Are there any drawbacks you could think of by implementing custom fields this way? We are talking about a web application that is used by up to 100 users at the same time (not concurrent requests..) and can use both MySQL and MS SQL Server databases.
Just as an update, we decided to add new columns via ALTER TABLE to the existing database table to implement custom fields. After some research and tests, this looks like the best solution for most database engines. A separate table with meta information about the custom fields provides the needed information to manage, query and work with the custom fields.
The first drawback I see is that you need to grant your application service with ALTER rights.
This implies that your security model needs careful attention as the application will be able to not only add fields but to drop and rename them as well and create some tables (at least for MySQL).
Secondly, how would you distinct fields that are required per user? Or can the fields created by user A be accessed by user B?
Note that the cardinality of the columns may also significantly grow. If every user adds 2 fields, we are already talking about 200 fields.
Personally, I would use one of the two approaches or a mix of them:
Using a serialized field
I would add one text field to the table in which I would store a serialized dictionary or dictionaries:
{
user_1: {key1: val1, key2, val2,...},
user_2: {key1: val1, key2, val2,...},
...
}
The drawback is that the values are not easily searchable.
Using a multi-type name/value table
fields table:
user_id: int
field_name: varchar(100)
type: enum('INT', 'REAL', 'STRING')
values table:
field_id: int
row_id: int # the main table row id
int_value: int
float_value: float
text_value: text
Of course, it requires a join and is a bit more complicated to implement but far more generic and, if indexed properly, quite efficient.
I see nothing wrong with adding new custom fields to the database table.
With this approach, the specific/most appropriate type can be used i.e. need an int field? define it as int. Whereas with a name/value type table, you'd be storing multiple data types as one type (nvarchar probably) - unless you complete that name/value table with multiple columns of different types and populate the appropriate one but that is a bit horrible.

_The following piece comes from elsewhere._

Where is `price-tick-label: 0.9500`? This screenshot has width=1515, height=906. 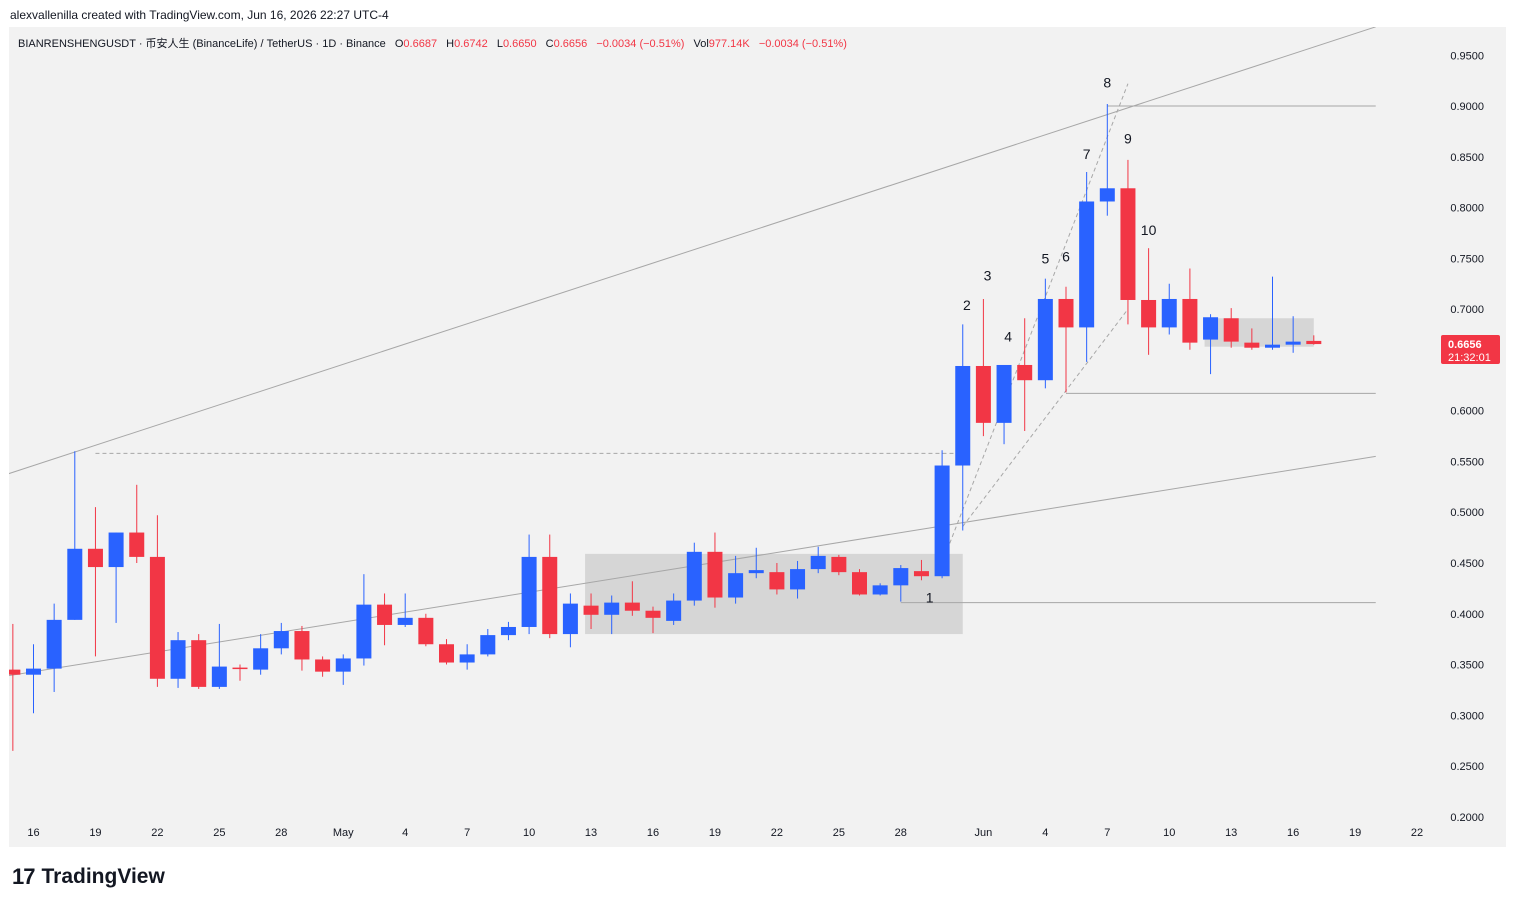 price-tick-label: 0.9500 is located at coordinates (1467, 56).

Also, adding new columns makes it easier to query/no need to involve a join to a new name/value table.
It may not feel as generic, but I feel that's better than having a "one-size fits all" name/value table.
From an SQL Server point of view (2005 onwards)....
An alternative, would be to store create 1 "custom data" field of type XML - this would be truly generic and require no field creation or the need for a separate name/value table. Also has the benefit that not all records have to have the same custom data (i.e. the one field is common, but what it contains doesn't have to be). Not 100% on the performance impact but XML data can be indexed.